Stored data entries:
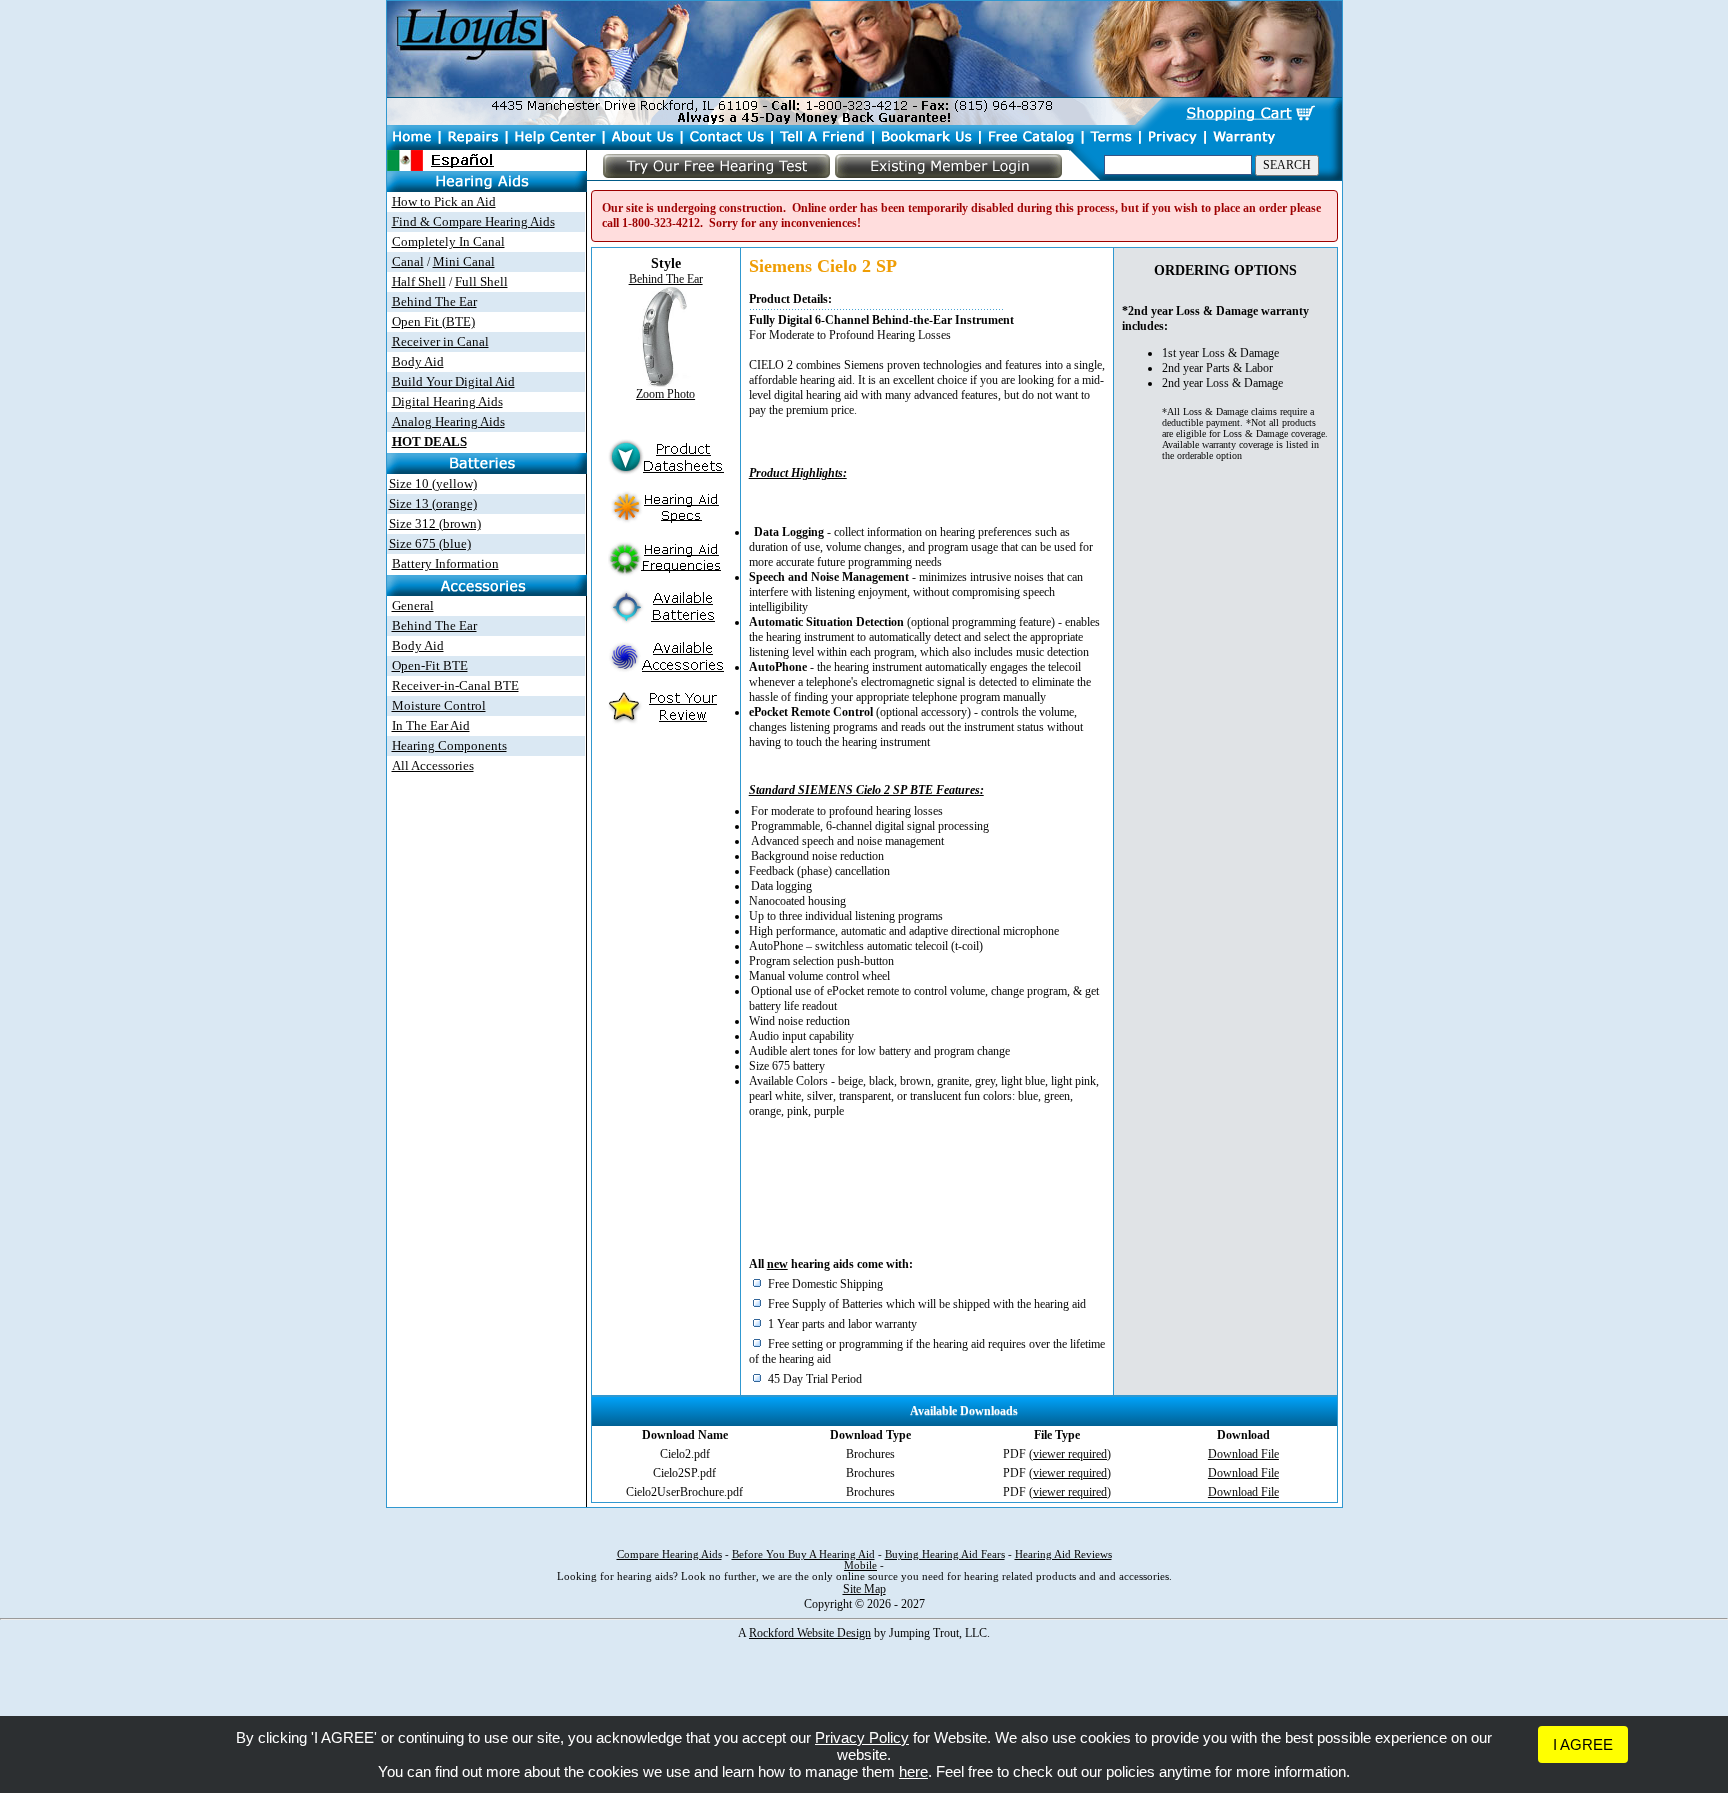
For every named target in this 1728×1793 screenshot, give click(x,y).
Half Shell (419, 281)
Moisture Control (439, 705)
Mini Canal (464, 261)
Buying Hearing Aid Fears (945, 1554)
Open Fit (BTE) (433, 321)
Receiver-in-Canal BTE (455, 685)
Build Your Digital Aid (453, 381)
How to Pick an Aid (444, 201)
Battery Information (445, 563)
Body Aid (418, 361)
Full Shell (481, 281)
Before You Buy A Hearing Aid (803, 1554)
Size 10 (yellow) (433, 483)
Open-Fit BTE (430, 665)
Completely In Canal (448, 241)
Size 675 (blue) (430, 543)
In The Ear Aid (431, 725)
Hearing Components (449, 745)
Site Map (864, 1589)
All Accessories (433, 765)
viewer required (1070, 1454)
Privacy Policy (862, 1737)
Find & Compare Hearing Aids (473, 221)
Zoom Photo (665, 394)
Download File (1243, 1454)
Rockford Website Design (810, 1633)
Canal (408, 261)
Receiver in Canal (440, 341)
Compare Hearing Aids (669, 1554)
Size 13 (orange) (433, 503)
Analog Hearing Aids (448, 421)
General (413, 605)
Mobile (860, 1565)
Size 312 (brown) (435, 523)
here (913, 1771)
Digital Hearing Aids (447, 401)
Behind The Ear (434, 301)
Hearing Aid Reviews (1063, 1554)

About this task
Check the records above and copy each line that has the string "Size".

Result of the exercise
Size 10 (yellow) (433, 483)
Size 675 (blue) (430, 543)
Size 13 (orange) (433, 503)
Size 312 (brown) (435, 523)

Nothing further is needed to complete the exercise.